Data entries
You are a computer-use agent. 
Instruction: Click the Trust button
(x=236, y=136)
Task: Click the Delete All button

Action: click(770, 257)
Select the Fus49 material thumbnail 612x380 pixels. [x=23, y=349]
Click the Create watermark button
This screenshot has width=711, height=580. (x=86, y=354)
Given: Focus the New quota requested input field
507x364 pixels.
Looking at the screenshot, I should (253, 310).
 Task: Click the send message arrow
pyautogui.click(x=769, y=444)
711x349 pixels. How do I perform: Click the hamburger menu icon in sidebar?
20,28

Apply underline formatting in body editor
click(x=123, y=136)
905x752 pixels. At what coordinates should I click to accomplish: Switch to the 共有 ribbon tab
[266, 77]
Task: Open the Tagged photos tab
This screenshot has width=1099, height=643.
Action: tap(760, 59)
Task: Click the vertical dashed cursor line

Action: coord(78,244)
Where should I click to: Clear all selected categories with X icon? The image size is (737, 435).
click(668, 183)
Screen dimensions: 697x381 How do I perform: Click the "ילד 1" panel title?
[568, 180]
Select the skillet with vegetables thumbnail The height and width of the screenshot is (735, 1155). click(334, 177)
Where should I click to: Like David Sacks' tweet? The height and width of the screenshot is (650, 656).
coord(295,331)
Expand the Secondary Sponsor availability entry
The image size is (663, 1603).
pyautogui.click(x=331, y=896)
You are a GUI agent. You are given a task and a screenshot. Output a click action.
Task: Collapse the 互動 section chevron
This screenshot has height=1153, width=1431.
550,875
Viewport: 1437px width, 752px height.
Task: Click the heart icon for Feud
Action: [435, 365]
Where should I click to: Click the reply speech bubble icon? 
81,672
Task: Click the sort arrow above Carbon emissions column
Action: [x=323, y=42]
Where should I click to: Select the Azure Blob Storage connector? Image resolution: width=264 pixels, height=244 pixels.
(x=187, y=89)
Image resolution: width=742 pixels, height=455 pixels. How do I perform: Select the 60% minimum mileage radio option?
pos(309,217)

# [Work instructions]
Please copy out every entry word for word.

# [Result below]
You are a computer-use agent. 
Instruction: Click the Trust button
(x=236, y=136)
Task: Click the Delete All button

Action: click(770, 257)
Select the Fus49 material thumbnail 612x380 pixels. [x=23, y=349]
Click the Create watermark button
This screenshot has width=711, height=580. (x=86, y=354)
Given: Focus the New quota requested input field
507x364 pixels.
Looking at the screenshot, I should (253, 310).
 Task: Click the send message arrow
pyautogui.click(x=769, y=444)
711x349 pixels. How do I perform: Click the hamburger menu icon in sidebar?
20,28

Apply underline formatting in body editor
click(x=123, y=136)
905x752 pixels. At what coordinates should I click to accomplish: Switch to the 共有 ribbon tab
[266, 77]
Task: Open the Tagged photos tab
This screenshot has width=1099, height=643.
Action: tap(760, 59)
Task: Click the vertical dashed cursor line

Action: coord(78,244)
Where should I click to: Clear all selected categories with X icon? The image size is (737, 435).
click(668, 183)
Screen dimensions: 697x381 How do I perform: Click the "ילד 1" panel title?
[568, 180]
Select the skillet with vegetables thumbnail The height and width of the screenshot is (735, 1155). click(334, 177)
Where should I click to: Like David Sacks' tweet? The height and width of the screenshot is (650, 656).
coord(295,331)
Expand the Secondary Sponsor availability entry
The image size is (663, 1603).
pyautogui.click(x=331, y=896)
You are a GUI agent. You are given a task and a screenshot. Output a click action.
Task: Collapse the 互動 section chevron
This screenshot has height=1153, width=1431.
550,875
Viewport: 1437px width, 752px height.
Task: Click the heart icon for Feud
Action: [435, 365]
Where should I click to: Click the reply speech bubble icon? 
81,672
Task: Click the sort arrow above Carbon emissions column
Action: [x=323, y=42]
Where should I click to: Select the Azure Blob Storage connector? Image resolution: width=264 pixels, height=244 pixels.
(x=187, y=89)
Image resolution: width=742 pixels, height=455 pixels. How do I perform: Select the 60% minimum mileage radio option?
pos(309,217)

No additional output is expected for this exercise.